Sprite Sheet Diffusion: Generate Game Character for Animation
Cheng-An Hsieh, Jing Zhang, Ava Yan
TL;DR
Sprite Sheet Diffusion tackles the labor-intensive task of generating consistent, pose-conditioned sprite sheets for 2D games by formalizing the problem as a conditional sequence generation: $f:(C,P)\to\hat{I}$ with $C$ as the reference appearance and $P=\{p_i\}_{i=1}^n$ as the pose sequence, producing $\hat{I}=\{\hat{i}_i\}_{i=1}^n$. The authors build a two-stage diffusion-based framework that extends Animate Anyone with a ReferenceNet for appearance, a Pose Guider for pose integration, and a Motion Module for temporal coherence, trained first for Pose-to-Image and then for Pose-to-Sprite. A high-quality sprite-centric dataset (150+ paired references with pose and action sequences) enables rigorous in-sample and out-of-sample evaluation.
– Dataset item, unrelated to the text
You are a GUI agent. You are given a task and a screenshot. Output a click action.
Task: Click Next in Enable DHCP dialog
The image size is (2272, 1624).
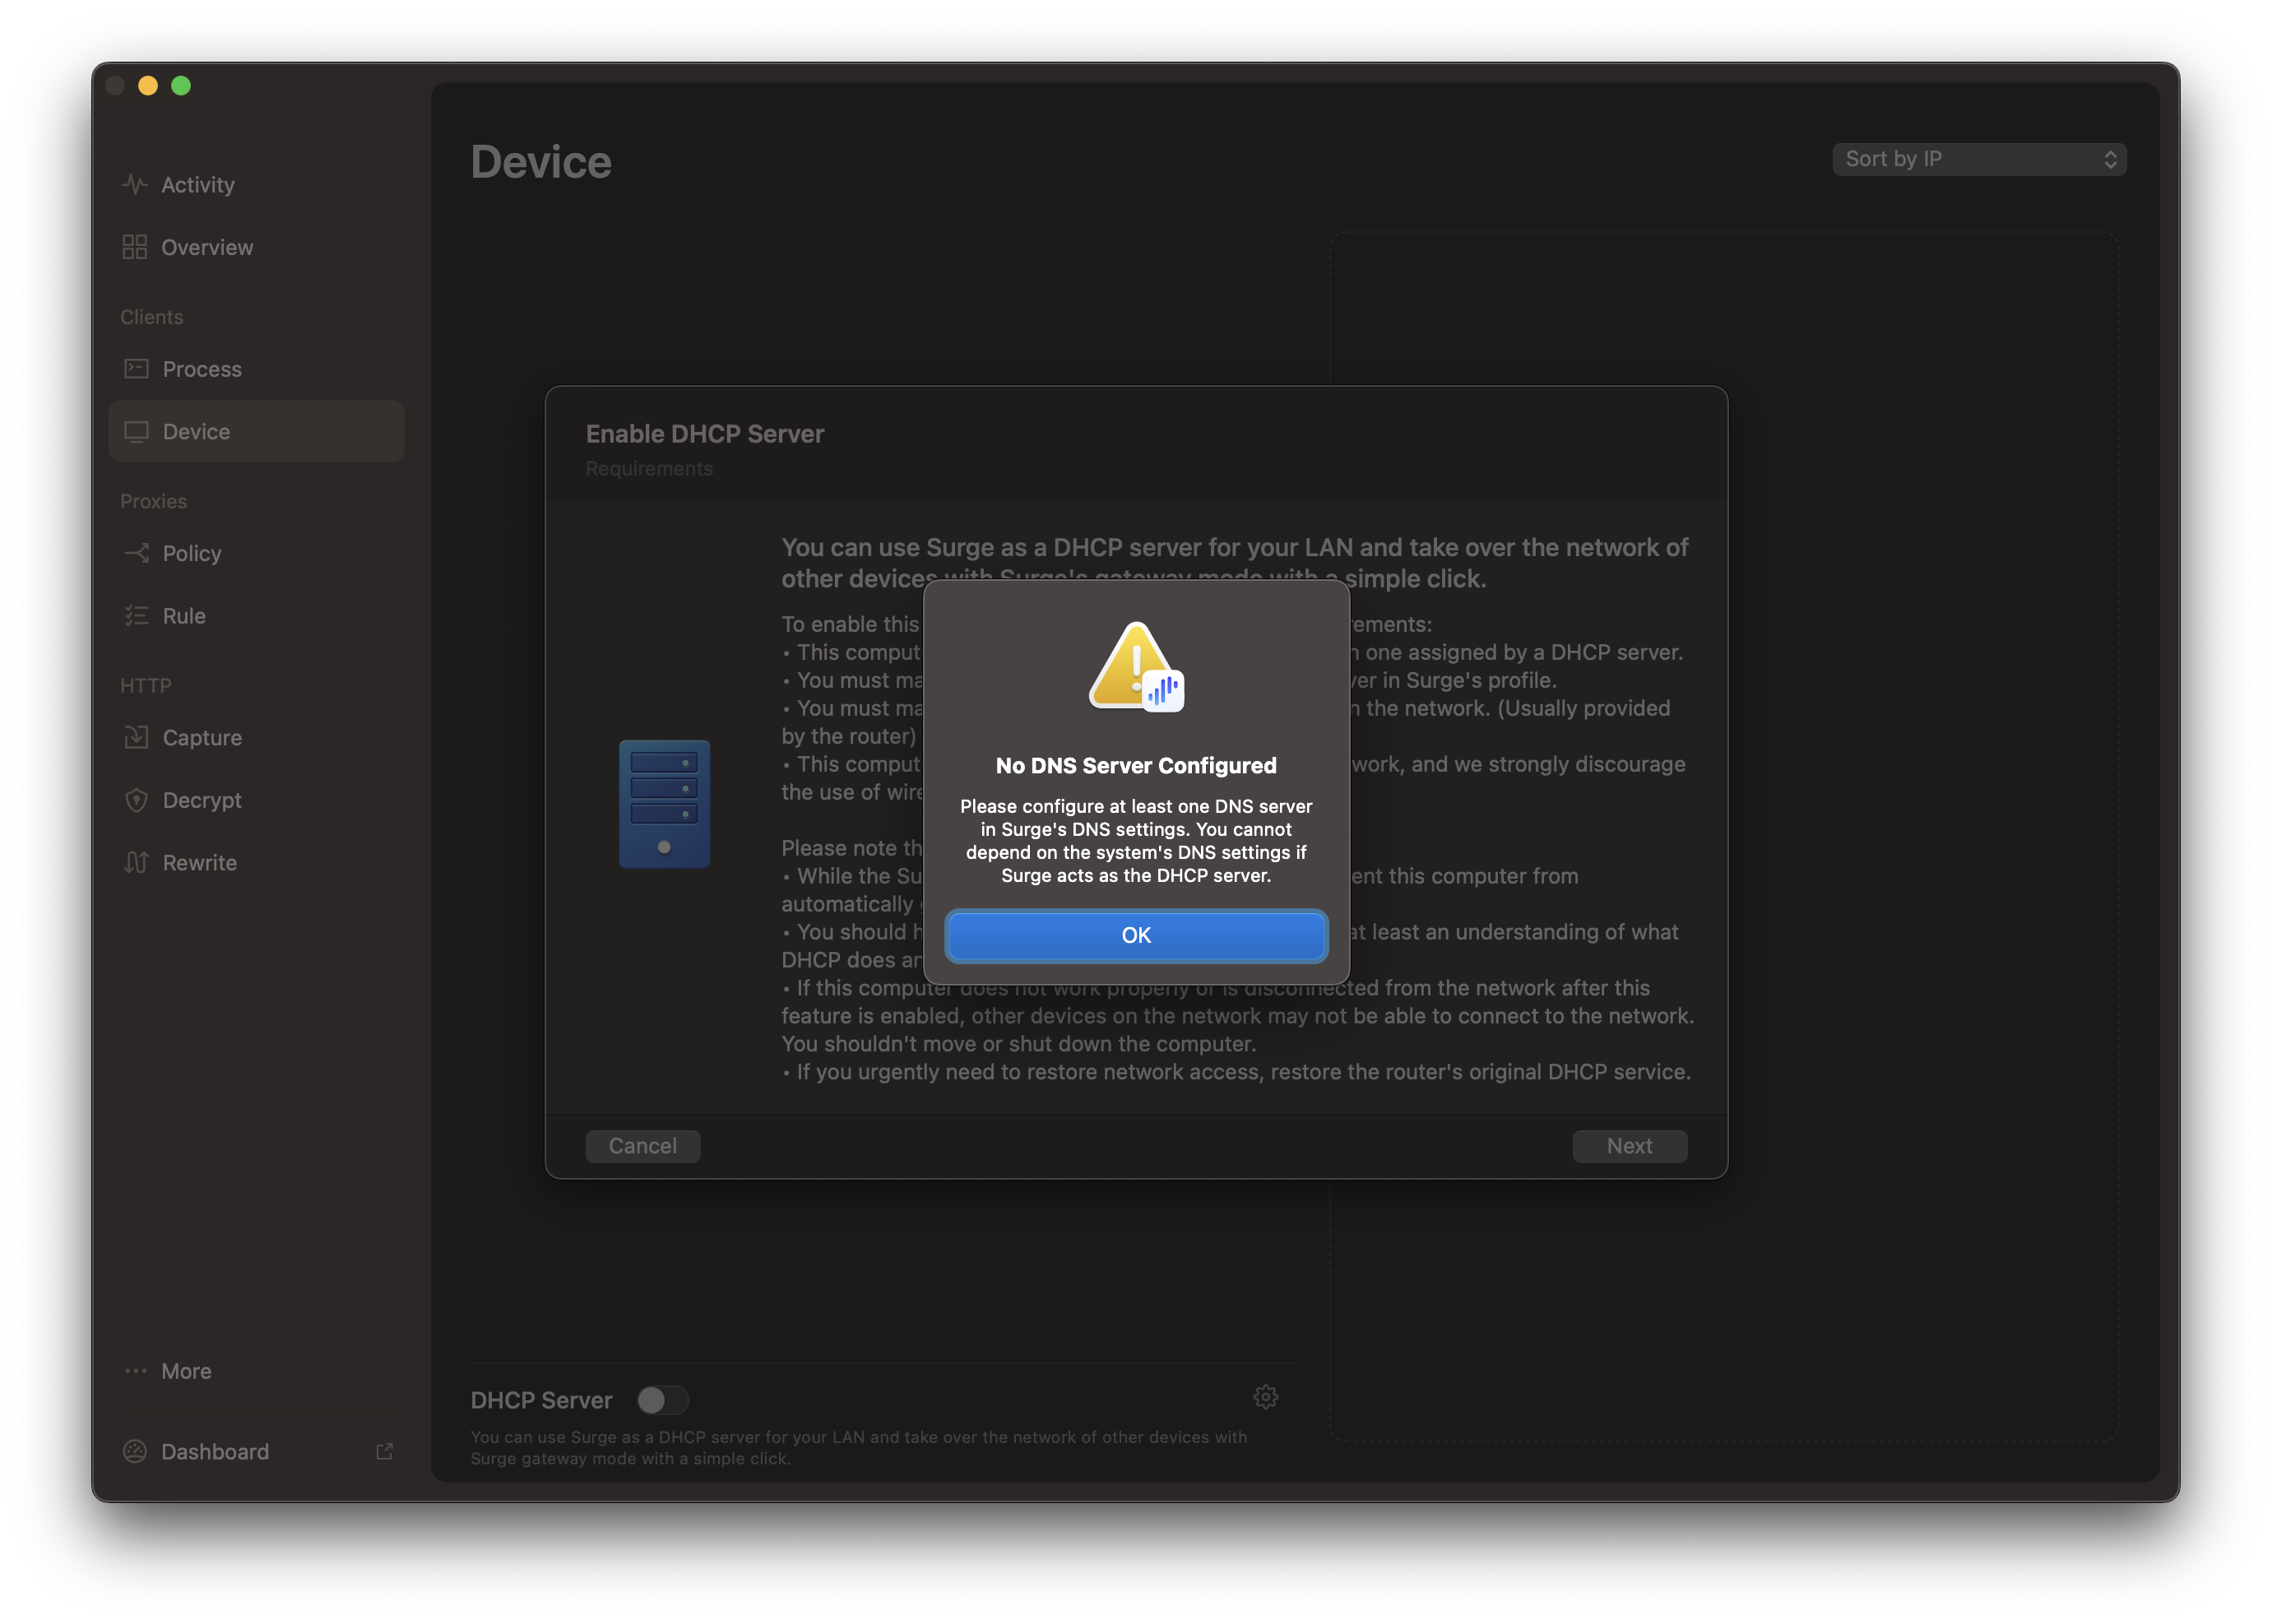(x=1629, y=1146)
Quantitative and qualitative results show clear gains over baselines such as SD-IPCN and vanilla Animate Anyone, with ablations highlighting the Pose Guider’s critical role and the trade-offs in Stage 2 training. The work reduces manual workload in game development and opens pathways for broader applications in virtual avatars, storytelling, and education, while identifying challenges in fine-grained detail fidelity and overfitting during temporal training.
Abstract
In the game development process, creating character animations is a vital step that involves several stages. Typically for 2D games, illustrators begin by designing the main character image, which serves as the foundation for all subsequent animations. To create a smooth motion sequence, these subsequent animations involve drawing the character in different poses and actions, such as running, jumping, or attacking. This process requires significant manual effort from illustrators, as they must meticulously ensure consistency in design, proportions, and style across multiple motion frames. Each frame is drawn individually, making this a time-consuming and labor-intensive task. Generative models, such as diffusion models, have the potential to revolutionize this process by automating the creation of sprite sheets. Diffusion models, known for their ability to generate diverse images, can be adapted to create character animations. By leveraging the capabilities of diffusion models, we can significantly reduce the manual workload for illustrators, accelerate the animation creation process, and open up new creative possibilities in game development.